**Passage shown:**
----
Slava also took us on a few hikes around the reservoir, counting mammals by their scat. He is, um, quite the scat expert – he call tell you the animal, its sex, how fresh the scat is, what the animal ate, and so on. So although we did not see any bears, deer, hares, grouse, or elk, we did see what they left behind. We also saw quite a lot of tracks and even learned to distinguish them. (Picture left: Slava inspecting some bear scat as Robin looks on)

Our trip was not without its fun and amusement, of course! Navigating a motor boat through lots of tangled, partially sunken dead wood provided amusement of sorts in and of itself. We got leg massages from minnows in the reservoir’s shallows and went swimming in the reservoir – I even made it past a lot of the dead wood – being careful not to knock your legs on an unseen log – that can be painful – and out into real open water, where I could really swim. We told jokes and anecdotes around the campfire. We did our best for Olga to think of ways to develop recreation. (Snorkeling in underwater forests! Seriously though, obviously, the dead zone of trees would be a major factor limiting reaction potential. Otherwise, it’s a fairly pretty setting. Although there aren’t too many people in the near vicinity to recreate here, either.) (Picture: Slava tries to navigate through the logs with Lyosha and Marina's help)
----
**Provided material:**

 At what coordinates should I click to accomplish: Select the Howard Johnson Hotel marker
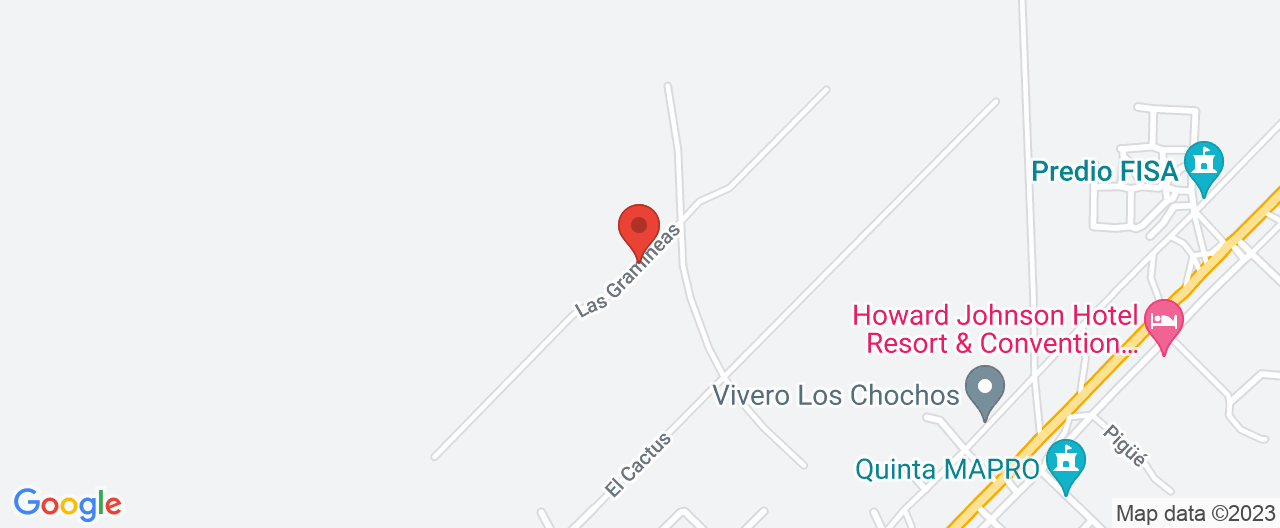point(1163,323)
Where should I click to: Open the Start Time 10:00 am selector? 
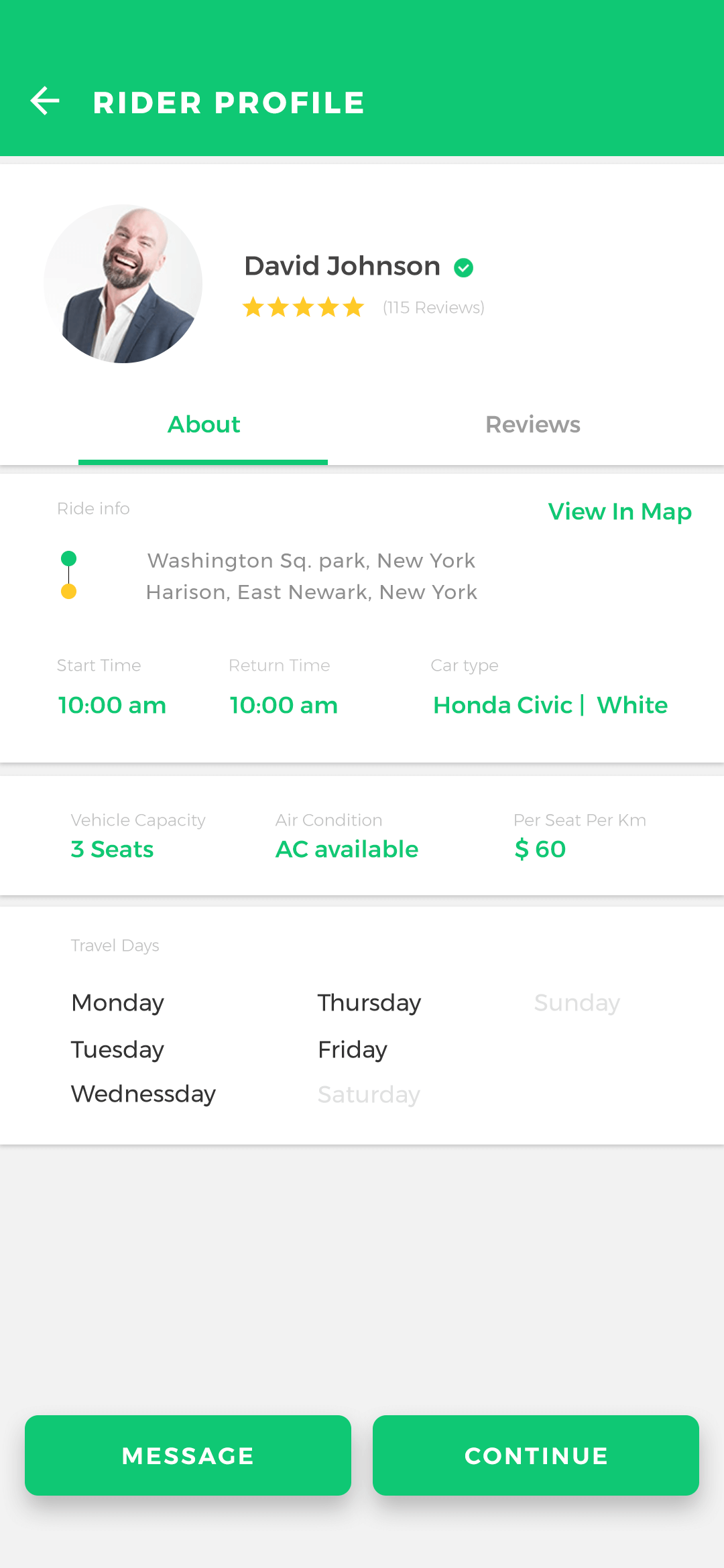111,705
----
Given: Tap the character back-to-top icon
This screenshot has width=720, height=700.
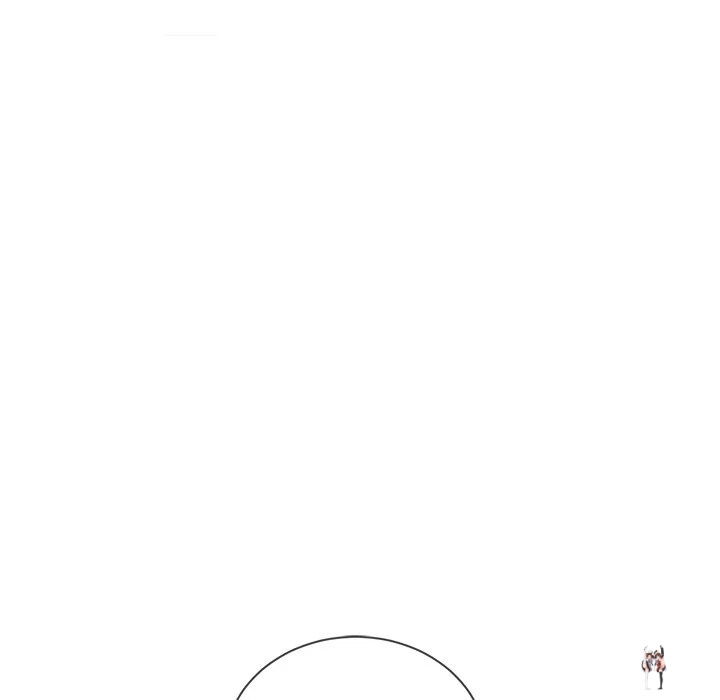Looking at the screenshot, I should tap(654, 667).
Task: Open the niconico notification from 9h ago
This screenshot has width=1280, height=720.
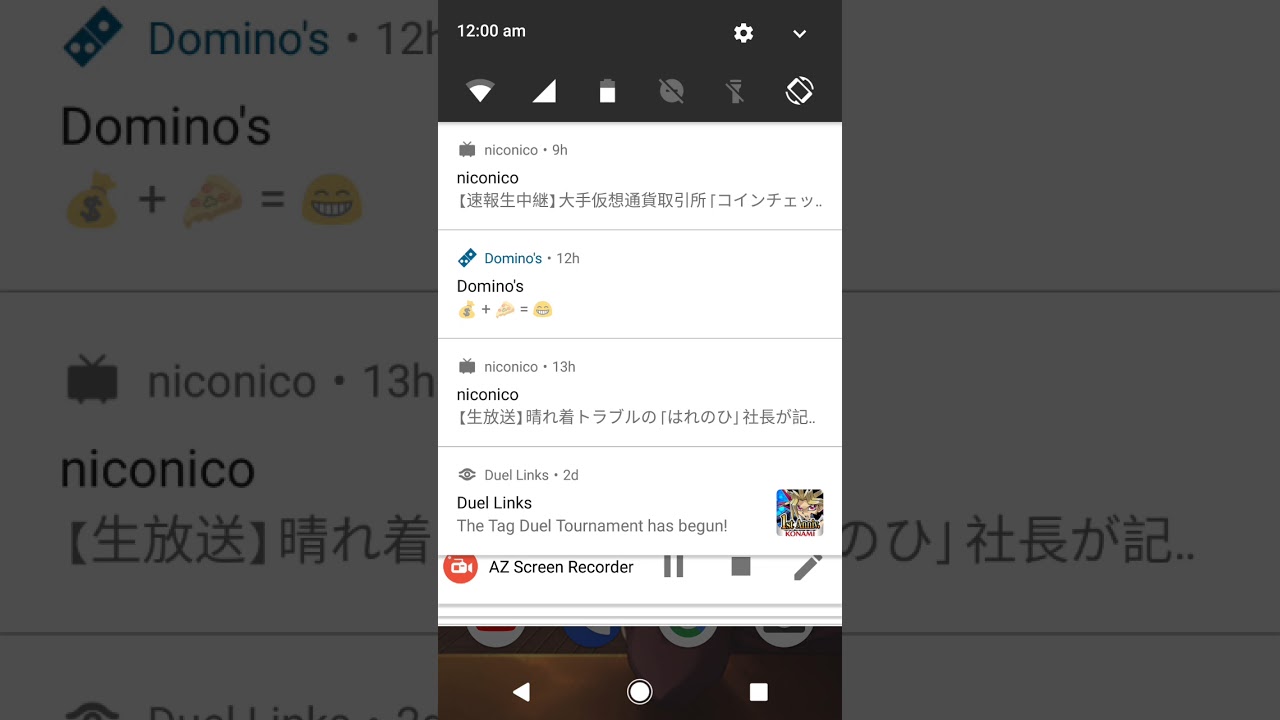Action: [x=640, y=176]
----
**Prompt 1:** In the reservoir trip account, swap "tracks" for "footprints" and give the part that begins at the words "Slava also took" and stops after "Robin looks on)".
**Prompt 2:** According to the reservoir trip account, how did Slava count mammals on the hikes around the reservoir?
**Prompt 3:** Do these statements agree with the reservoir trip account? (a) The group saw bears during the hikes. (b) The group told jokes and anecdotes around the campfire. (c) The writer swam out into open water.

**Written response 1:**
Slava also took us on a few hikes around the reservoir, counting mammals by their scat. He is, um, quite the scat expert – he call tell you the animal, its sex, how fresh the scat is, what the animal ate, and so on. So although we did not see any bears, deer, hares, grouse, or elk, we did see what they left behind. We also saw quite a lot of footprints and even learned to distinguish them. (Picture left: Slava inspecting some bear scat as Robin looks on)

**Written response 2:** By their scat.

**Written response 3:**
(a) No: "although we did not see any bears, deer, hares, grouse, or elk"
(b) Yes: "We told jokes and anecdotes around the campfire."
(c) Yes: "and out into real open water, where I could really swim"